So over the past 6 years average daily time spent on mobile devices went from <30 minutes --> 3+ hours a day while laptop/desktop/other connected devices remained flat.
That's almost 20% of a waking day. Staggering. I wonder if it actually replaced anything or if it's predominantly multitasking, like watching tv became tv + phone, or people listening to Spotify/Pandora/podcasts instead of the radio.
Does that mean in a few years we'll stop looking at "time on devices" because it's a useless metric and have "what do on devices" buckets?
I mean if I'm watching netflix on web/mobile that should count as TV watching time not as internet/smartphone time.
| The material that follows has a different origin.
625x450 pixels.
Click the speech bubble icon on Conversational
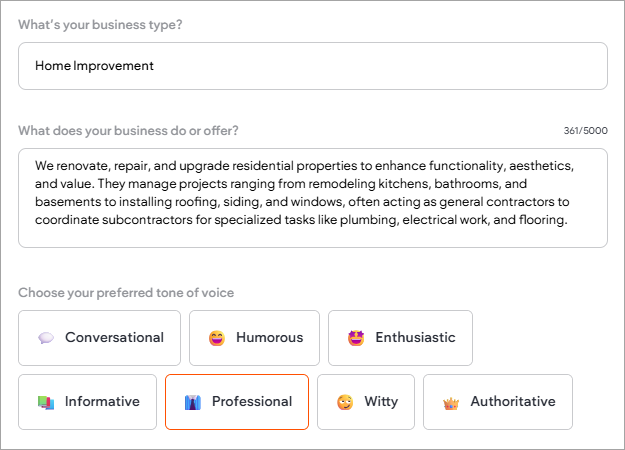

Because who (with acces to on-demand video) even watches broadcast TV anymore?
>> Because who (with acces to on-demand video) even watches broadcast TV anymore?
A lot of people (obviously), myself included. Usually as a time wasting activity. Unfortunately no on demand service really competes with the channel surfing use case yet.
I remember Ms Meeker from dot-com-bomb v1.0. The most likely answer to your question is Ms Meeker's numbers continue to be as evidently fraudulent as ever. Some people just fail upwards. Anyone believing such information and using it to buy something is the fool who fully deserves to be parted from their money.
Check the sources, they're mostly investment bank and accountancy consultancy sales documents. They aren't audited and apparently there are no adverse consequences for lying like a rug in such things,
Can you cite an example of her sharing fraudulent numbers?
Following the dotcom bomb, the press went looking for heads & Mary Meeker was certainly amongst the ones they sought, but to my knowledge there wasn't an evidence of wrong doing, nor has she been found to have shared bad data?
> Check the sources, they're mostly investment bank and accountancy consultancy sales documents.
While true, these are usually the only estimates that exist. Maybe once every ten years Pew or someone will do a study, but not often. Even though I don't put much faith in these numbers, it's at least nice to be able to read through the original decks and see what the claims are.
That's almost 20% of a waking day. Staggering. I wonder if it actually replaced anything or if it's predominantly multitasking, like watching tv became tv + phone, or people listening to Spotify/Pandora/podcasts instead of the radio.